WHAT TO DO — Starting at the line that contains "Instruction: Click the", write out each line exactly through the last one in the material below, and nothing more; omit all pictures.

PROVIDED MATERIAL —
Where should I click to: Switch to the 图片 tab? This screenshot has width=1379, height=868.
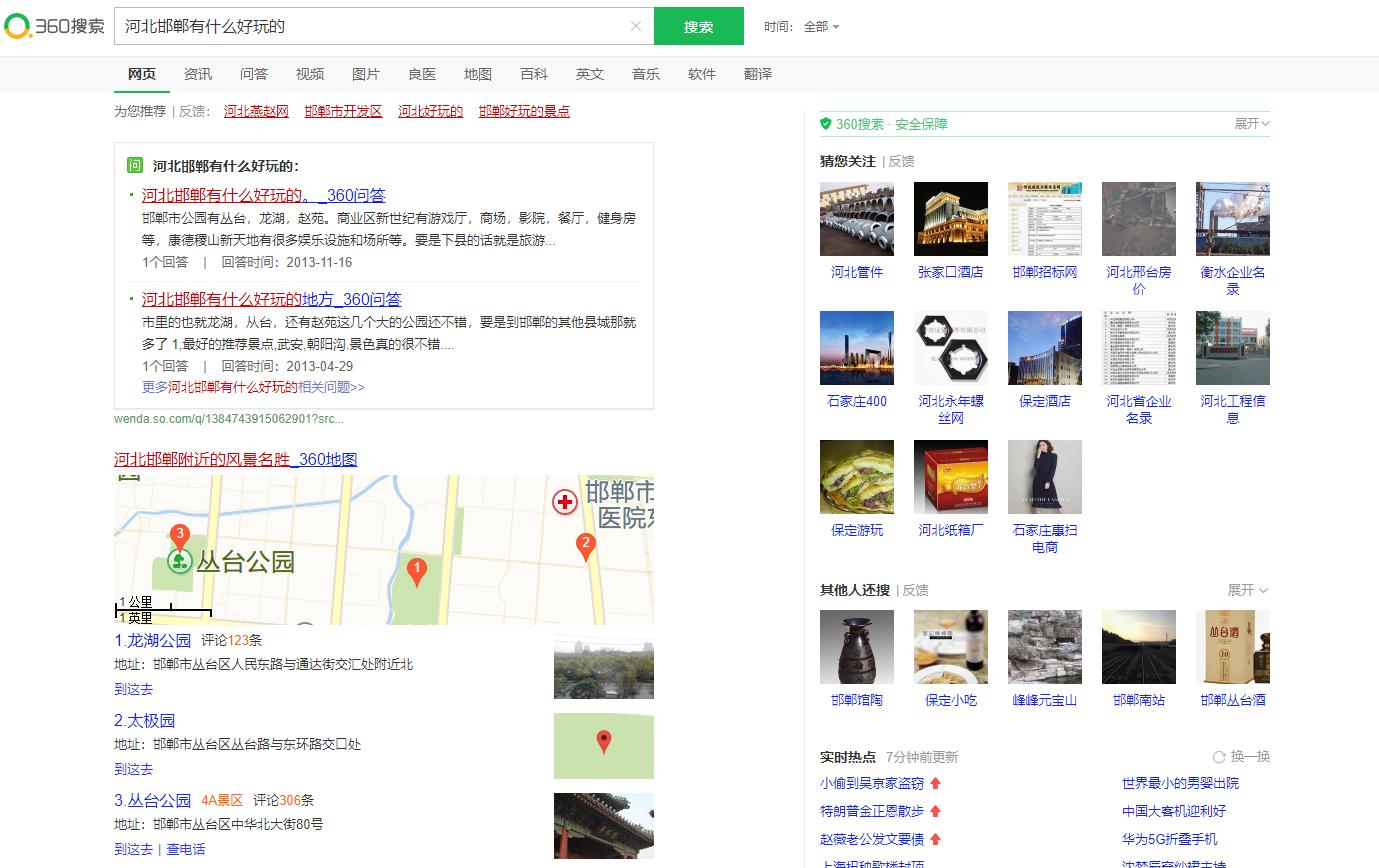tap(365, 73)
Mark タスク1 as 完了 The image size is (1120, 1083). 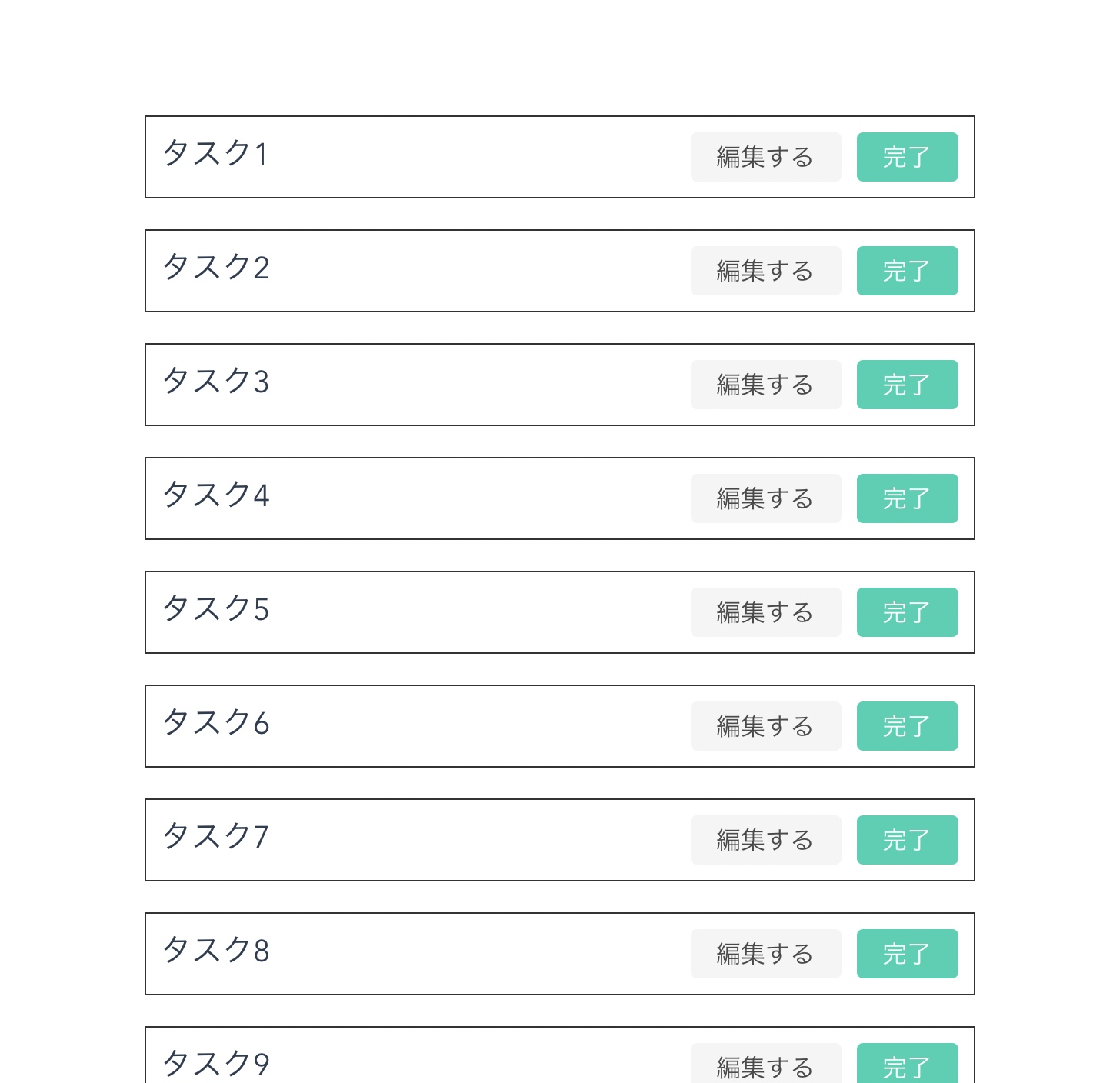click(x=907, y=157)
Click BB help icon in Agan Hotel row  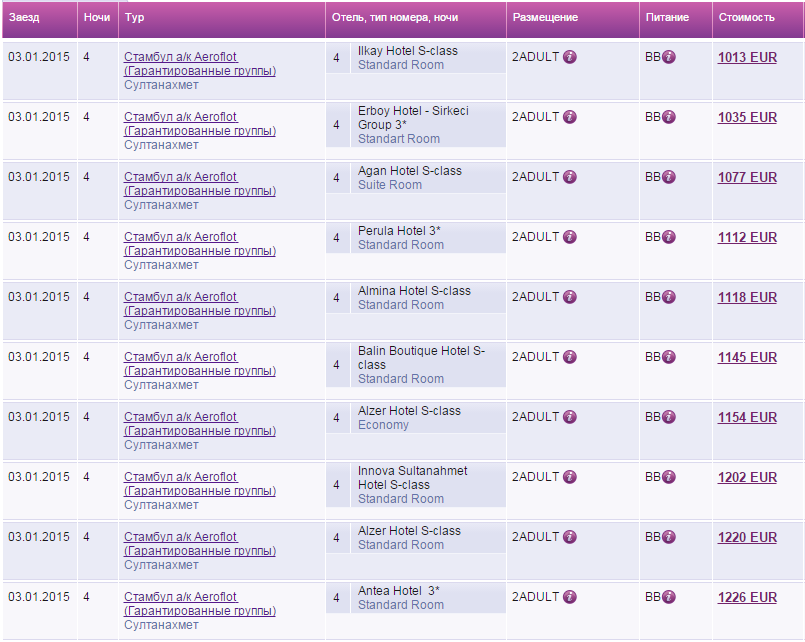(669, 177)
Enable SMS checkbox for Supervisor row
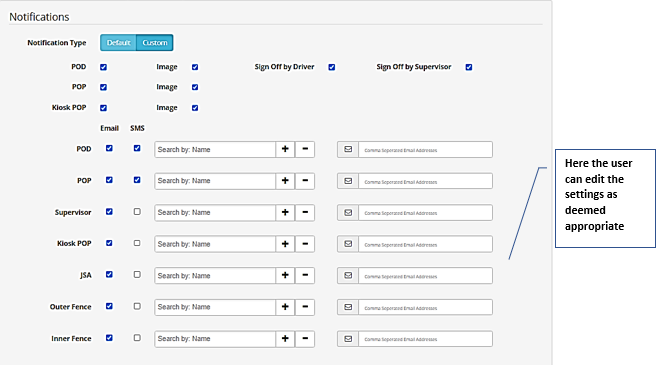This screenshot has height=369, width=664. click(137, 211)
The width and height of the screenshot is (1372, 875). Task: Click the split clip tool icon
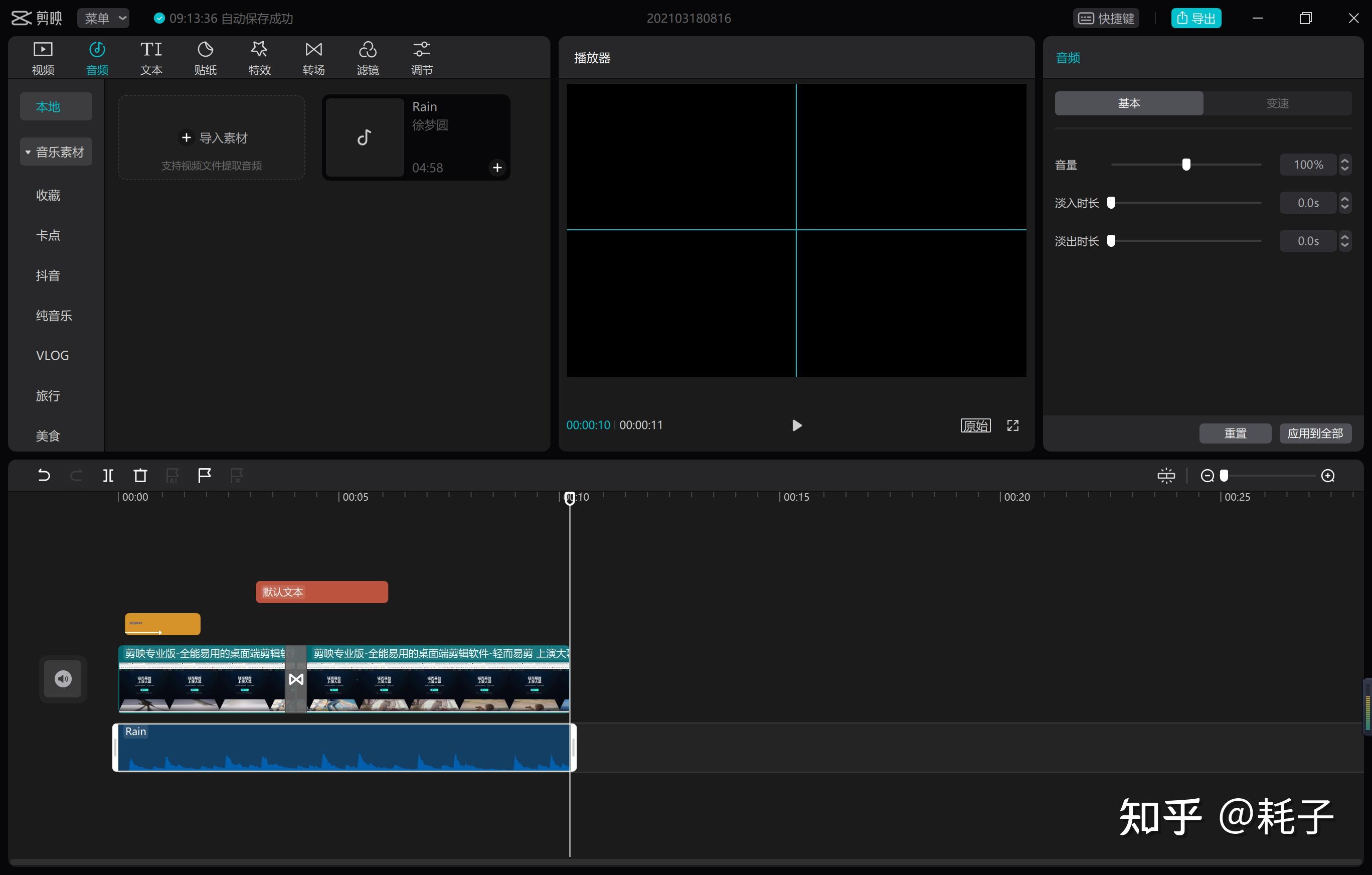point(108,476)
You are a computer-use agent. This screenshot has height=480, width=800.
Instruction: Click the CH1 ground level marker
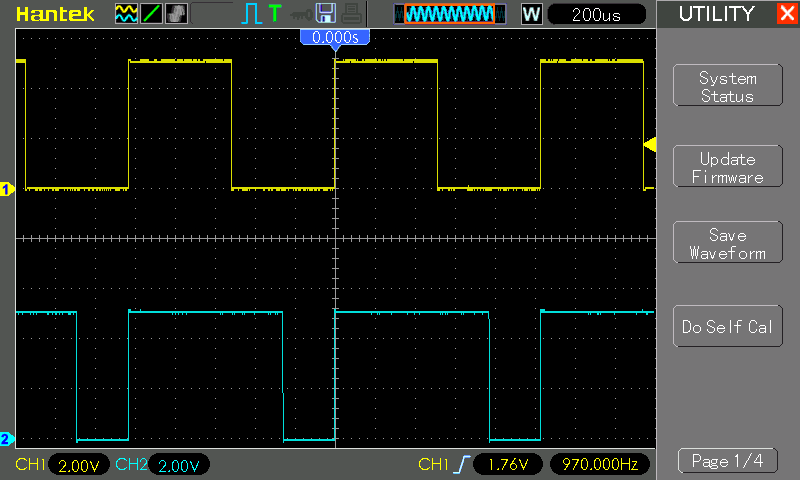pyautogui.click(x=6, y=189)
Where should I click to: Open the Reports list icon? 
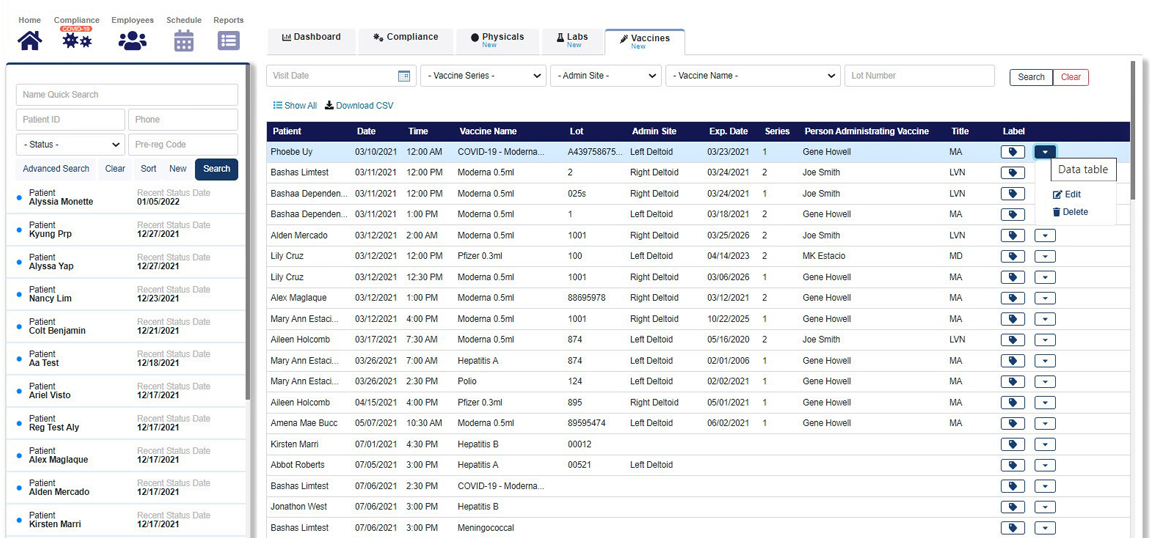click(x=228, y=40)
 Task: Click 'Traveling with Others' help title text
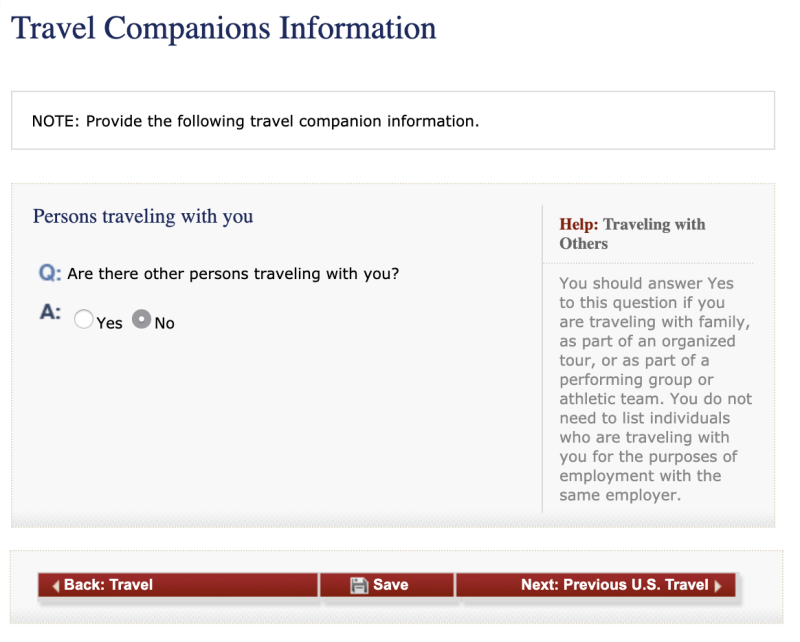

EXERCISE ANSWER —
Instruction: Click the CH1 ground level marker
pyautogui.click(x=6, y=189)
Where should I click to: Open the Reports list icon? 
click(x=228, y=40)
 Task: Click 'Traveling with Others' help title text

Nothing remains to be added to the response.